Viking ship was among the most important constant companions to the Vikings during their glory. Not only was it majestic but it also helped the Vikings stand out from the crowd. By far, the archaeologists have excavated a number of Viking ships and only some of them in good condition. Of course, the Viking ship inspires us a lot, especially Scandinavians. Back to 1893, the first Viking ship replica crossed Atlantic Ocean, dominating the headlines the day after.
The idea came from Gokstad ship
Gokstad ship has been among the best-preserved Viking ships on Earth. It was a 9th-century Viking ship that the archaeologists found out around 1880s in Vestfold, Norway. Gokstad is also the largest as well as best-preserved ship found in Norway.
The news of Gokstad hit the headlines capturing the public attention. In 1889, a Norwegian man, whom we are yet to know his true identity, came up with replicating the Gokstad ship. This idea though published soon fell into oblivion.
Later in 1892, a replica of Columbus’s ship would be on display in the Chicago square to celebrate 400 years of American discovery. Coincidentally, a group of insightful men living in Norway grabbed the opportunity to make a Viking ship as well. Whether this movement was to celebrate Columbus’s discovery or not remains to be seen and we don’t discuss it here. The centerpiece was the first Viking ship replica.
Magnus Andersen, a naval captain, led the team constructing the first Viking ship replica. His greatest desire was to finish the ship and set sail to Norway on the celebration day.
Viking was her name
Yes, the team named her Viking.
Everyone was filled with energy and enthusiasm back then when they teamed up to erect the ship. However, they quickly met up with a big problem. They found it extremely hard to pile up enough the exact material of the Gokstad ship. Some of the materials came from the local and the rest had to be taken from Canada.
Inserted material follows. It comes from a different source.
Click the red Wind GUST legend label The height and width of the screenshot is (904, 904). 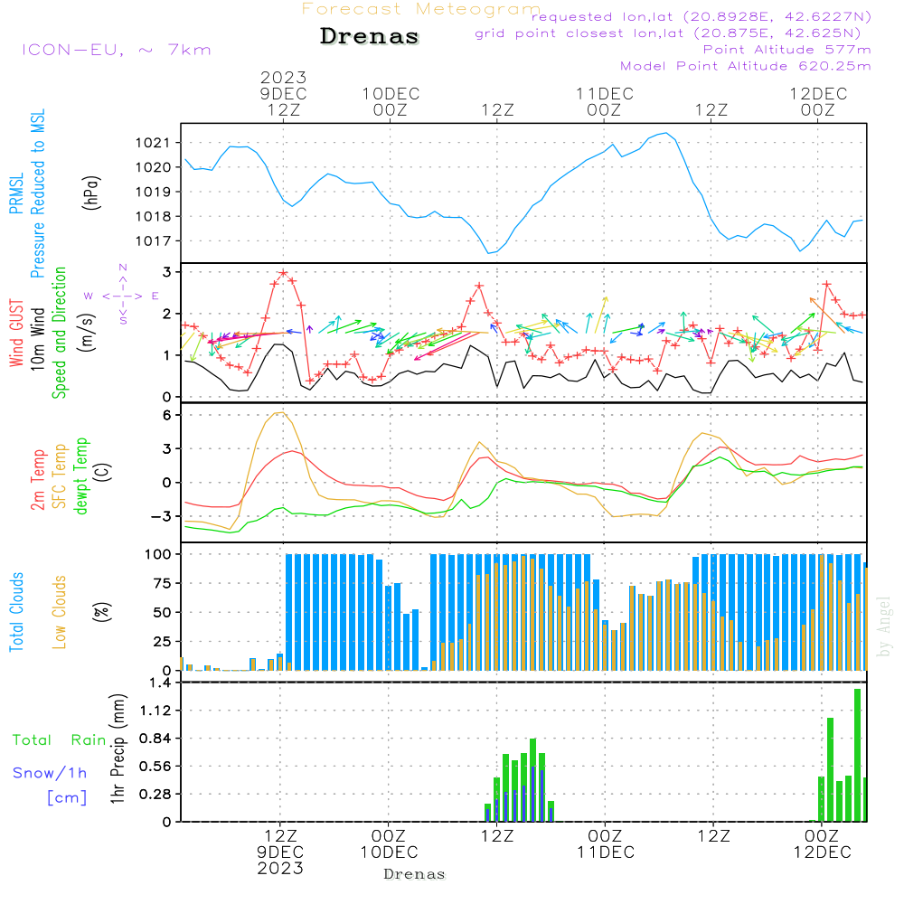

During the construction, only the staff could enter the site. This meant we now have no photos and footage of the construction.
After months of construction, she could finally make her first move on the ocean. On 30 April 1893, she was ready. During the journey to get over the high wave, the captain wrote down carefully her excellent performance under the harsh weather.
During that time, many ships were attempting to reach Chicago for the celebration day. Captain Andersen saw this as a golden opportunity and he allowed Viking to take on the race. She, a 1,000-year-old-design ship, could finally outpace those from the 19th century.
Viking stole the show when she reached Columbian Exposition. The day after, her name dominated the headlines, this time with a large corner of the news.